Information On Industrial Heat Treating

By Anthony Robinson


Heat treatment is a set of processes that are performed with the intention of altering the physical properties of the material in question. The alteration may also target chemical properties besides the physical ones. The most common application for this application is metallurgical. The use of industrial heat treating is not only in metals, but rather in a wide range of materials, including glass.
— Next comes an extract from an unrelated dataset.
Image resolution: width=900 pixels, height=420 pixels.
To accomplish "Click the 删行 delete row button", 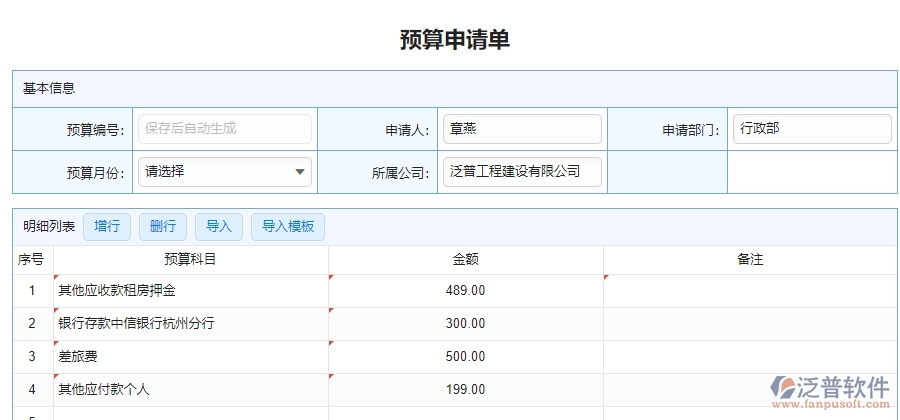I will (163, 227).
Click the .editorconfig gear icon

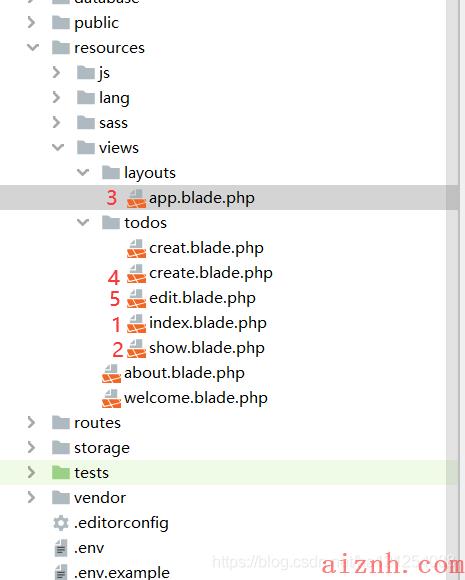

It requires extreme temperatures to do these processes. Either extremely cold or extremely hot temperatures are used. Such temperatures allow for hardening or softening materials. Like stated above, various processes are comprised in heat treatment, including normalizing, annealing, tempering, precipitation strengthening, aging, case hardening, and quenching. The term heat treatment is preserved for processes that lead to cooling or heating with the intentional of altering of material. Other processes that result in incidental heating and heating do not go by this name.

Different quality levels are achieved depending on precision of the timing and maintenance of temperature. The purpose of being very precise with the temperatures and timing is to achieve the desired qualities. Qualities often vary depending on the temperature and duration of heating. Undesirable results can be easily achieved if the temperatures and timing are not maintained precisely.

Annealing is a generalized term. This process involves heating metal to some temperature and then cooling at a given rate. Cooling is done at a rate that would achieve refined microstructure, with constituents partially or fully separated. Generally speaking, the rate of cooling is very slow. Annealing is done to enhance qualities such as electrical conductivity, machinability, and ability to cold work the metal.

Normalizing is a type of treatment in which the aim is to achieve a uniform grain size and composition in the metal under consideration. The temperatures are maintained at 1550 to 1600 degrees F depending on the kind of steel in question. After heating, the metal is allowed to cool slowly in open air. The steel produced is usually harder and stronger, but may have slightly lower ductility.

Internal stress is metal is removed or reduced through the process of stress relieving. Stress can develop in the structure of the metal from processes such as cold working and cooling non-uniformly. This is performed by first heating the metal to lower critical temperature and then allowing for uniform cooling.

Quenching involves cooling the heated metal at a very rapid rate. This allows for the achievement of martensite transformation in the metal. For ferrous metal alloys, the end product is a harder metal while for alloys that are non-ferrous, the end product is abnormally softer.

Temperatures are required to be maintained high for very long in many of these processes. This means that energy consumption is also very high. To avoid huge monthly energy bills, companies devise alternative energy sources that they can maintain less costly. Such sources are not connected to the national power grids. Power consumption is also more efficient in modern furnaces, which are computerized.